Did some more work on my book today. Though I feel like as each day passes I’m doing less and less work on this thing. I’m not sure if I should change that or not. Force myself to write or allow it to flow? Maybe I’ll just give it some time. Either way some amount of progress was done.
Also worked at my temporary job today. Its pretty easy all things considered. Just basically on standby in case anyone needs anything. I do some work on occasion but its small and not really anything to fret over a lot. Have yet to be paid. Wondering when a paycheck will come by I think it will. In the meantime I still haven’t cashed in my check from my old job so that’s a bit of a safety net. I should cash it as soon as possible.
Pretty much every day I keep thinking about a bunch of things. Mentally torturing myself is a better way to put it. Can’t sleep, can’t eat, can’t relax without thinking about this stuff. Its kind of infuriating and making me feel sad. I think right now I just want to be numb to it. Forgetting seems impossible and could backfire.

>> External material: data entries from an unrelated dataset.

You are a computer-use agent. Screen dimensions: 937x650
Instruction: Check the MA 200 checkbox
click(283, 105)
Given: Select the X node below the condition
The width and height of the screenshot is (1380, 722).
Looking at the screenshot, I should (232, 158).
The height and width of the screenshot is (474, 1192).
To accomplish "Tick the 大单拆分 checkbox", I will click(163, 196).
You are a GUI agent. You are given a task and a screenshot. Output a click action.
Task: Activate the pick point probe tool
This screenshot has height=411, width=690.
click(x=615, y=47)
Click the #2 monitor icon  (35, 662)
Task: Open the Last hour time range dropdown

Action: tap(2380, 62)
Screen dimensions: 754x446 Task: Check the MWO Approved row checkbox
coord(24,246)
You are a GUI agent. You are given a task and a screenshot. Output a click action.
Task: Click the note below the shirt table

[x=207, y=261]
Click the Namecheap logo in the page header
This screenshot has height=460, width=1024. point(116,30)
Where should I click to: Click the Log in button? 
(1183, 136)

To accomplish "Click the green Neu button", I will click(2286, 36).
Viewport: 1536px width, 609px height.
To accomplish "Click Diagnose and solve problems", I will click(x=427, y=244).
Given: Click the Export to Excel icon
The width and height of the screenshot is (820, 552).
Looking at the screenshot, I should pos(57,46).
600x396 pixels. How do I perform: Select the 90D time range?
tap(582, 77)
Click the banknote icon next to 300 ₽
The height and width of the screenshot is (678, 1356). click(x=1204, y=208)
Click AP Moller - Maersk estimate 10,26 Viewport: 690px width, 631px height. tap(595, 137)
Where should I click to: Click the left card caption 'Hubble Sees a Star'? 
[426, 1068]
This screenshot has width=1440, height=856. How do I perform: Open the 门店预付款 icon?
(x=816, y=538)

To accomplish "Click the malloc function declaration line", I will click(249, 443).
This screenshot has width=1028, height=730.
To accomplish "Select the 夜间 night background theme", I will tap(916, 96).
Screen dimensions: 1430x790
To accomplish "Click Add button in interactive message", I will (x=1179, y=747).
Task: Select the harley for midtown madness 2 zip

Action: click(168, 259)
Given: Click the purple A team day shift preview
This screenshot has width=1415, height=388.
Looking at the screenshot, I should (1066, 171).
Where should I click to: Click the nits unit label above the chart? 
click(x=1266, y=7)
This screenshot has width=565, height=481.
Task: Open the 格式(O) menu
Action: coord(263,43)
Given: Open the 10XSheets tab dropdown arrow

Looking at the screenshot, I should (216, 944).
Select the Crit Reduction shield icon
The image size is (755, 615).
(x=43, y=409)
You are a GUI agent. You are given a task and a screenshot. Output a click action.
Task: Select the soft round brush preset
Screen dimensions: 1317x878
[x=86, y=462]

I keep thinking about all the things I’ve done and haven’t. Keep thinking I’m a failure. Its not like I want to have these feelings, its just that my brain won’t let me have a moment to myself. I know I’m not a perfect person, far from it, but I’m trying. All I ask is that I not constantly torture myself over all of these mistakes. How can I learn from them if I’m always thinking about how I screwed up? There’s a time to beat yourself up for messing up but there’s also a time to ask yourself “Alright now what can I learn from this to not do it anymore?” Maybe I’m still in the previous stage.